_Exercise_
Carry on the passage below about digital transformation strategy, beginning after its final sentence.

_Source text_

First, while many can debate the meaning of the phrase “Digital Transformation”, make sure you define what it means for your company. In fact, it probably has a different meaning depending on what business unit or function you’re talking about. Maybe outside disruptors are a major concern and you need to rethink how you service your customers, or even who your customers are. Maybe your business, like Linde’s,is capital intensive and still has large barriers to entry, but you need to continue to improve quality and cost performance. There are no wrong answers, but you should be prepared to play a key role in setting the true north for your organization.
As we develop digital strategies for our businesses, here’s some key tenants. Don’t go technology first – this seems obvious, but every week there’s a Wall Street Journal article about some companies AI, block chain or robotics strategy. While that may work if you’re a tech first company, in the manufacturing space that will typically only lead to a series of unfulfilling pilots that won’t scale. Start with your business strategy and consider how digital can complement that.
Second, have a bifocal view of future – experimenting with new ways to work are crucial for the long term, but in the short term don’t lose focus on ensuring your foundational systems are robust enough to enable change at scale. Third, make your you feel your customers experience – not just sales feedback or surveys, but walk in their shoes.

_Supplied entries_
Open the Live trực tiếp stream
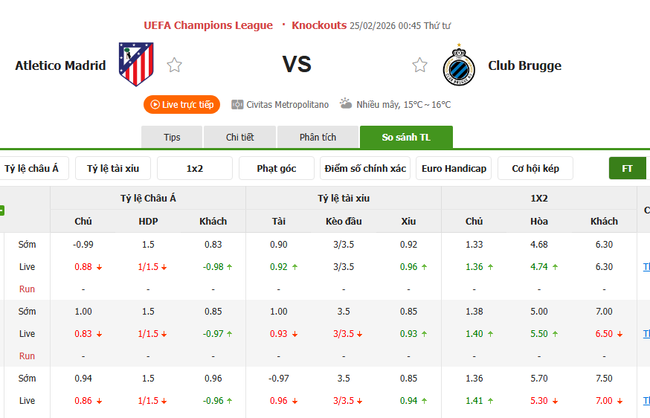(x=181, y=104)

* * *

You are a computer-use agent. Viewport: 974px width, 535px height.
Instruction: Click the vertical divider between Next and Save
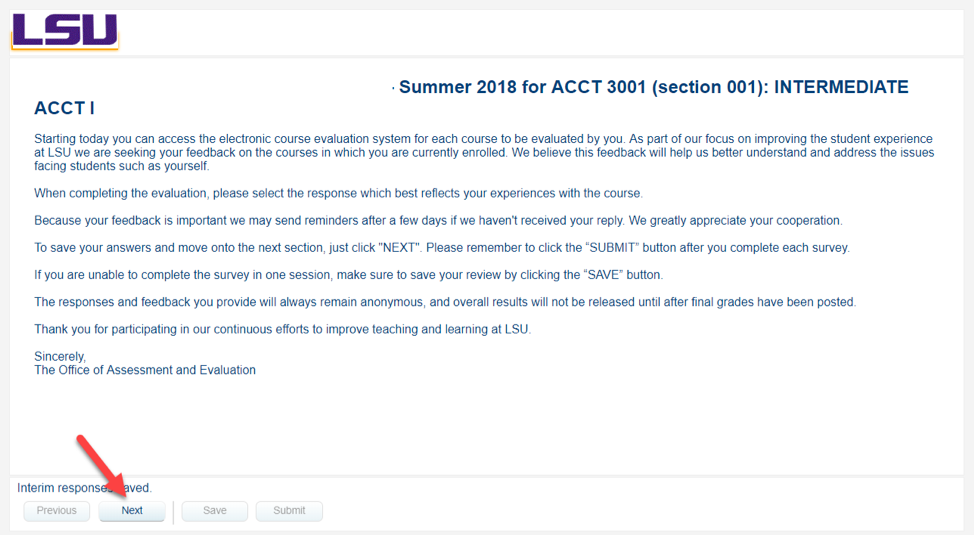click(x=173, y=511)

_Answer to the exercise_
Fourth, change your focus to products and platforms over projects. While this is second nature in today’s software companies, many manufacturer’s still follow the “fund one capital investment at time”approach. While that still makes sense when you’re putting equipment on the ground, it doesn’t fit well with the need for fast iteration and improvement inherent to the digital world.
Finally, know your path to value. Think about those nuggets of ROI that digital enables – more real time and granular data, reduced friction in getting things done, more connectedness with your ecosystem. And be ready to manage through changing people’s jobs. Remember that the focus is not to be more digital – it’s about changing how work gets done.
Let’s talk about some specific examples of our digital strategy ad how they connect to the business strategy. Industrial gas customers like ours view our products, such as oxygen, hydrogen and argon, as utilities just like water and electricity. When they open the valve, they expect the oxygen to be there, no questions asked. As a result, high equipment reliability and plant availability are key tenants to the industrial gas business. Our digital strategy follows suit, as we are continuously developing new IoT solutions that combine low cost sensing with advanced analytics to provide new insights into machinery performance.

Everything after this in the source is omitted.